POTTSTOWN PA – There’s a good reason, a contractual one, why the public may never know what caused the Pottsgrove School District and Michelle Bozzini, former principal of its Ringing Rocks Elementary School, to part ways.
The separation and release agreement between them, approved in early January by the Board of School Directors, dictates that both sides “will not take any actions, or make any public statements … including, but not limited to, negative or derogatory statements … that would in any way denigrate, disparage or defame the good will or reputation of the other party.”
The parties’ signatures on the separation agreement between Pottsgrove and Michelle Bozzini, approved Jan.8
By signing the document, Bozzini and Pottsgrove have apparently acknowledged that, except possibly for trading compliments and best wishes, mum’s the word on their rift.
The comprehensive, 10-page agreement, which includes some details of the terms of Bozzini’s “leave of absence” from Ringing, was obtained Friday (Feb. 1, 2013) by The Post. It was first released to The (Pottstown PA) Mercury newspaper, and its reporter Evan Brandt, in response to a right-to-know request they filed Jan. 23, seeking several documents.
“The school district took direction from its legal counsel on the separation and release agreements, particularly with regard to the confidentiality clause that prohibits us from discussing details,” Superintendent Shellie Feola explained in an e-mail sent later Friday to The Post. The documents’ release was required under Open Record Laws, she added, “but due to the confidentiality … we’re not able to comment further on the specifics.”

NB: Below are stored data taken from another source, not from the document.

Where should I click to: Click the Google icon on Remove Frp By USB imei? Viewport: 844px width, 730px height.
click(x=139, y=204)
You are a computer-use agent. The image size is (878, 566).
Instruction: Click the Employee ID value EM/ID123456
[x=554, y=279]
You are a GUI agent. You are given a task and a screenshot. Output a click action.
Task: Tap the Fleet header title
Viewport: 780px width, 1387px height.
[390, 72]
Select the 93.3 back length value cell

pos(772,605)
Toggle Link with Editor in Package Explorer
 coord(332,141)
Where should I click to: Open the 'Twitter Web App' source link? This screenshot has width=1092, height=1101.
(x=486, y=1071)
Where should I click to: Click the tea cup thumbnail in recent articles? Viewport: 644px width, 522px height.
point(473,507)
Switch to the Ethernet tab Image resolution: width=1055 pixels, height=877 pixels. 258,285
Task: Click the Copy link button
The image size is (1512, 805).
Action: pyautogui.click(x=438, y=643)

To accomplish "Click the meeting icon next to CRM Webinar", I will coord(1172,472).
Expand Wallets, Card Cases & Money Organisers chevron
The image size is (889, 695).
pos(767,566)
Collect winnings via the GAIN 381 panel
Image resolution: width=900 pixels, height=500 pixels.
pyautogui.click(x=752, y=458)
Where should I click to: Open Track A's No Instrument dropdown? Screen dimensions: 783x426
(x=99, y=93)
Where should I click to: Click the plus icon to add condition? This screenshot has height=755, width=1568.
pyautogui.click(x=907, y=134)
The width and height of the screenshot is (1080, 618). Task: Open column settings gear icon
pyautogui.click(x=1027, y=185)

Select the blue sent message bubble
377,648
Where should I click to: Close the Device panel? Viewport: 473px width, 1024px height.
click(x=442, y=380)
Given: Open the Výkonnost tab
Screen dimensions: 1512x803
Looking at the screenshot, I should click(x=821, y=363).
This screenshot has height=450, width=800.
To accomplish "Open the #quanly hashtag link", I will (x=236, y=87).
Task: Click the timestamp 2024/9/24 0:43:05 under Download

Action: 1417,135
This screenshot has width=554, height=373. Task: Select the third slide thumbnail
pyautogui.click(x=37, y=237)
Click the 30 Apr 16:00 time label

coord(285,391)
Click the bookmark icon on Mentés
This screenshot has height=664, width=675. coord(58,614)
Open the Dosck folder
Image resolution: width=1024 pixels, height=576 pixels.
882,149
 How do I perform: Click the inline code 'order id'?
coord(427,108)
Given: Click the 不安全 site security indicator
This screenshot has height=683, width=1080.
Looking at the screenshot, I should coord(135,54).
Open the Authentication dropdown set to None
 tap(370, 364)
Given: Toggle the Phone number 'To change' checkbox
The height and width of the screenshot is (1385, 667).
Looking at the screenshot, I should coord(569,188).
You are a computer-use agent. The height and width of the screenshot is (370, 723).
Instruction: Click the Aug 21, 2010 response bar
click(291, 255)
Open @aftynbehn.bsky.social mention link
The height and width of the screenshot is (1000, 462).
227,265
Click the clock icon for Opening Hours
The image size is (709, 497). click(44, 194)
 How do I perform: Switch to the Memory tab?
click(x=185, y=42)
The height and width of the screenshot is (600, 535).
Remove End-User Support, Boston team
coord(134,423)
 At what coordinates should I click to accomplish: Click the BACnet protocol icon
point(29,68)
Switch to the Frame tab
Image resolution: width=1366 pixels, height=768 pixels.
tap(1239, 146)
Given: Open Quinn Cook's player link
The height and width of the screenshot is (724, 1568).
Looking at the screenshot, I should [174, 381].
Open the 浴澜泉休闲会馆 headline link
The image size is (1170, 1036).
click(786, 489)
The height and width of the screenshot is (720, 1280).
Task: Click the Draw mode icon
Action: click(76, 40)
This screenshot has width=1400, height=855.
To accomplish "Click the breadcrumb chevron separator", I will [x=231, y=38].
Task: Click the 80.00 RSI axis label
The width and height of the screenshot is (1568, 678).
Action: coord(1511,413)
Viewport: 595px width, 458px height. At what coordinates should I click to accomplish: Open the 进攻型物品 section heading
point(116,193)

The agreement indicates Bozzini “irrevocably” resigned from her position Jan. 8, but her tenure will not end until May 31. Until then, it says she will receive her salary, “draw down” nine remaining vacation days, and continue to have her and her family covered by district medical and life insurance plans. She also will not be challenged by the district in any filing for future unemployment benefits, it states.
If Bozzini goes job-hunting at a later date, the agreement also stipulates, any potential employer who asks Pottsgrove for information about her departure will be told only her former job title, the length of her employment, and her compensation at the time of the separation.
Human resources experts suggest such terms are usually standard fare in separations between executives – which, as principal, could have been a description suitable for Bozzini – and their employers.
It does mean, however, that during the four-month period between February and May, Pottsgrove will pay two individuals for the same position: Bozzini and her successor, Barbara Guy, who is under a separate contract with the district to earn $500 per work day through June 30 as Ringing Rocks’ interim principal. Guy was scheduled to start work Wednesday (Jan. 30).
The combined sums likely amount to thousands of dollars, but Feola’s e-mail statement suggested they could have been significantly higher.
“These were personnel and legal matters that, if drawn out, could have cost taxpayers tens of thousands of dollars in legal fees and even more in settlement awards,” the superintendent wrote. “Our solicitor advised that we settle both of these cases, and we followed that recommendation. As always, we do what we feel is best for the integrity of the school district – financially and ethically – as well as for the stability of the school leadership.”
Given Bozzini’s consent, the agreement specifies she has “unconditionally” released Pottsgrove from any and all claims she may have filed, or might consider filing, against it.
Feola’s reference to “both of these cases” includes a second but different separation agreement, approved by directors the same night, which involves a former teacher and was unrelated to Bozzini’s resignation. That agreement was among the other documents requested and received Friday by The Mercury.
Since the board’s acceptance of Bozzini’s resignation, Brandt contended the separation agreement should have been made public if it involved an expenditure of district funds. The district initially declined its release, prompting his right-to-know request. It then announced it could take up to Feb. 18 to respond, and said its attorneys were determining whether the document represented “a public record subject to access.”
Feola’s admission in her e-mail that the district was complying “with the PA Right To Know Laws by the release of this information as requested” seemingly shows Brandt was correct.